Definition:
Classical Test Theory (CTT) is a psychometric framework based on the equation: Observed Score = True Score + Error. Every test score contains both the person’s actual ability (true score) and random measurement error. CTT focuses on test-level statistics — total score reliability, item difficulty, and item discrimination — rather than modeling individual item-person interactions as Item Response Theory does.
In-Depth Explanation
The fundamental equation:
X = T + E
Where:
- X = the observed (actual) test score
- T = the true score (the person’s “real” ability, unmeasurable directly)

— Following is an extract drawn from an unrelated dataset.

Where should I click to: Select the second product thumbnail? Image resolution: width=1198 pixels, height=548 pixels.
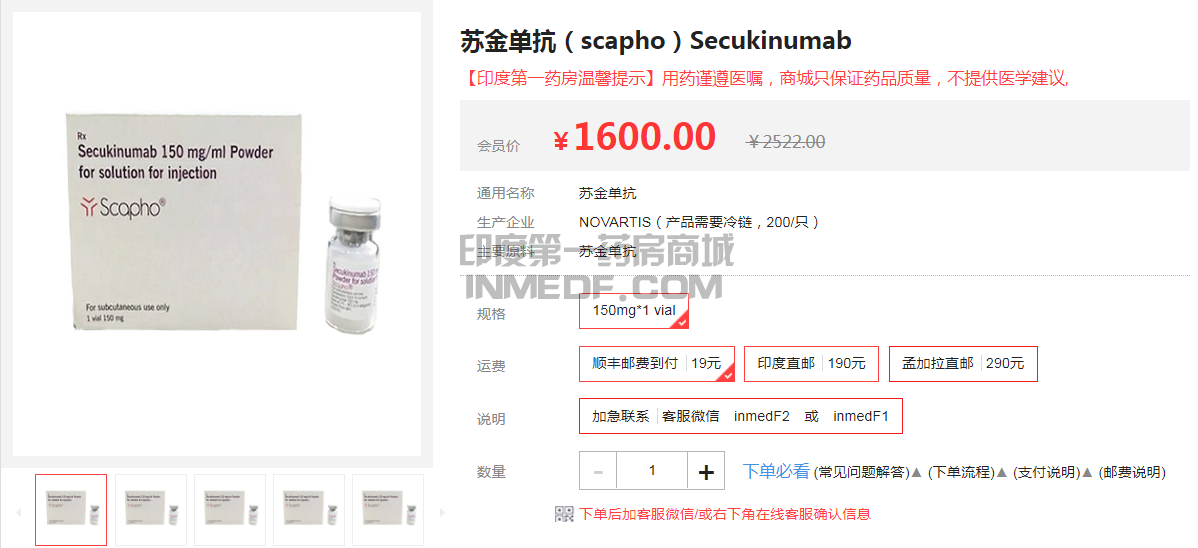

- E = random error (noise from fatigue, guessing, ambiguous items, etc.)
The goal of good test design in CTT is to minimize E so that X approximates T as closely as possible.
Key CTT concepts:
| Concept | Definition |
|---|---|
| Reliability | The proportion of observed score variance due to true score variance (not error). Higher = better. |
| Difficulty Index | Proportion of test-takers who answered an item correctly (p-value). Range: 0 to 1. |
| Discrimination Index | How well an item separates high-ability from low-ability test-takers. |
| Standard Error of Measurement (SEM) | Estimated standard deviation of error scores. Lower = more precise. |
Reliability estimation methods:
- Test-retest: Give the same test twice, correlate scores
- Parallel forms: Give two equivalent tests, correlate scores
- Internal consistency: Split-half, Cronbach’s alpha — estimate reliability from a single test administration
CTT vs. IRT:
| Feature | CTT | IRT |
|---|---|---|
| Unit of analysis | Total test score | Individual item-person interaction |
| Sample dependence | Item statistics depend on the sample | Item parameters are (theoretically) sample-independent |
| Score precision | Assumed equal for all test-takers | Varies by ability level |
| Complexity | Simple to calculate | Requires specialized software and larger samples |
| Still used? | Yes — widely | Yes — for high-stakes tests |
Why CTT persists:
Despite IRT’s theoretical advantages, CTT remains widely used because:
- It’s simpler to implement and understand
- It works well for classroom tests, formative assessments, and smaller samples
- Its statistics (Cronbach’s alpha, item difficulty, item discrimination) are familiar to most educators
- For many practical purposes, CTT and IRT produce similar conclusions
Related Terms
See Also
Research
- Crocker, L., & Algina, J. (2008). Introduction to Classical and Modern Test Theory. Cengage Learning. — Standard textbook covering both CTT and IRT.
- Bachman, L. F. (1990). Fundamental Considerations in Language Testing. Oxford University Press. — Applies CTT concepts specifically to language testing contexts.